L’Avvocato generale della Corte di Giustizia UE, Henrik Saugmandsgaard Øe, ha presentato le proprie conclusioni nella causa C‑452/18, in cui la Corte è chiamata a pronunciarsi in merito all’interpretazione dell’articolo 3, paragrafo 1, della Direttiva 93/13/CEE relativamente alla possibilità per un consumatore di rinunciare contrattualmente ad avvalersi del carattere abusivo di una determinata clausola.
Di seguito le conclusioni.
1) Qualora un consumatore e un professionista siano vincolati da un contratto, siano sorti seri dubbi circa il carattere potenzialmente abusivo, ai sensi dell’articolo 3, paragrafo 1, della direttiva 93/13/CEE del Consiglio, del 5 aprile 1993, concernente le clausole abusive nei contratti stipulati con i consumatori, di una clausola di tale contratto, e le parti, mediante un accordo successivo, abbiano modificato la clausola di cui trattasi, confermato la validità del contratto originario e rinunciato reciprocamente a contestarne in sede giurisdizionale le clausole, l’articolo 6, paragrafo 1, della direttiva summenzionata non osta a che all’accordo in parola sia riconosciuta forza vincolante nei confronti del consumatore, purché detto accordo derivi da un consenso libero e informato da parte di quest’ultimo.
2) Una clausola contrattuale non è stata oggetto di negoziato individuale, ai sensi dell’articolo 3, paragrafo 1, della direttiva 93/13, quando il consumatore non ha avuto un’effettiva possibilità di esercitare alcuna influenza sul suo contenuto. Tale aspetto va valutato alla luce delle circostanze che hanno accompagnato la conclusione del contratto e, in special modo, dell’ampiezza delle discussioni intervenute tra le parti relativamente all’oggetto su cui verte detta clausola. Qualora si tratti di una clausola standardizzata preventivamente redatta, incombe al professionista fornire la prova che la stessa è stata oggetto di un siffatto negoziato, conformemente all’articolo 3, paragrafo 2, della direttiva in parola.
3) Una clausola che comporta rinuncia reciproca alle azioni legali, che non è stata oggetto di negoziato individuale, è abusiva, ai sensi dell’articolo 3, paragrafo 1, della direttiva 93/13, eccetto nell’ipotesi in cui detta clausola sia stipulata nell’ambito di un accordo il cui oggetto stesso consiste nella definizione di una lite sussistente tra consumatore e professionista. Ciò nondimeno, anche in una simile ipotesi, una clausola del genere deve essere conforme all’imperativo di trasparenza risultante dall’articolo 4, paragrafo 2, e dall’articolo 5 di detta direttiva.

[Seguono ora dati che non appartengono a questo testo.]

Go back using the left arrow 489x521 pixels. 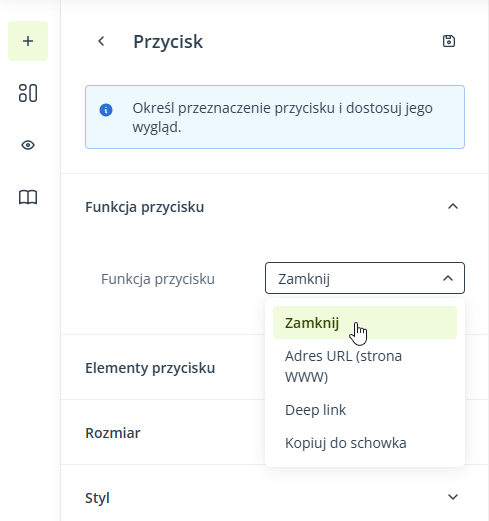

Relativamente ad una clausola di un siffatto accordo che comporti rinuncia reciproca a contestare in sede giurisdizionale la validità di una clausola contrattuale preesistente, si reputa che un consumatore medio comprenda le conseguenze giuridiche ed economiche che gliene derivano se, al momento della conclusione di tale accordo, è consapevole del vizio che inficia potenzialmente quest’ultima clausola, dei diritti derivanti dalla direttiva medesima che poteva invocare al riguardo, del fatto che era libero di concludere l’accordo in parola o rifiutarlo e di adire il giudice, nonché del fatto che non potrebbe più farlo dopo la sua conclusione.
4) Una clausola «di tasso minimo», che non è stata oggetto di negoziato individuale, dev’essere considerata trasparente, ai sensi dell’articolo 4, paragrafo 2, e dell’articolo 5, della direttiva 93/13, quando il consumatore è in grado di comprendere le conseguenze economiche che gliene derivano. In particolare, il contratto che la contiene deve esporre in modo trasparente le motivazioni e le peculiarità del meccanismo previsto dalla clausola di cui trattasi. Per contro, non si può richiedere al professionista di illustrare, in una prospettiva futura, le mensilità che il cliente dovrebbe pagare in mancanza di detta clausola.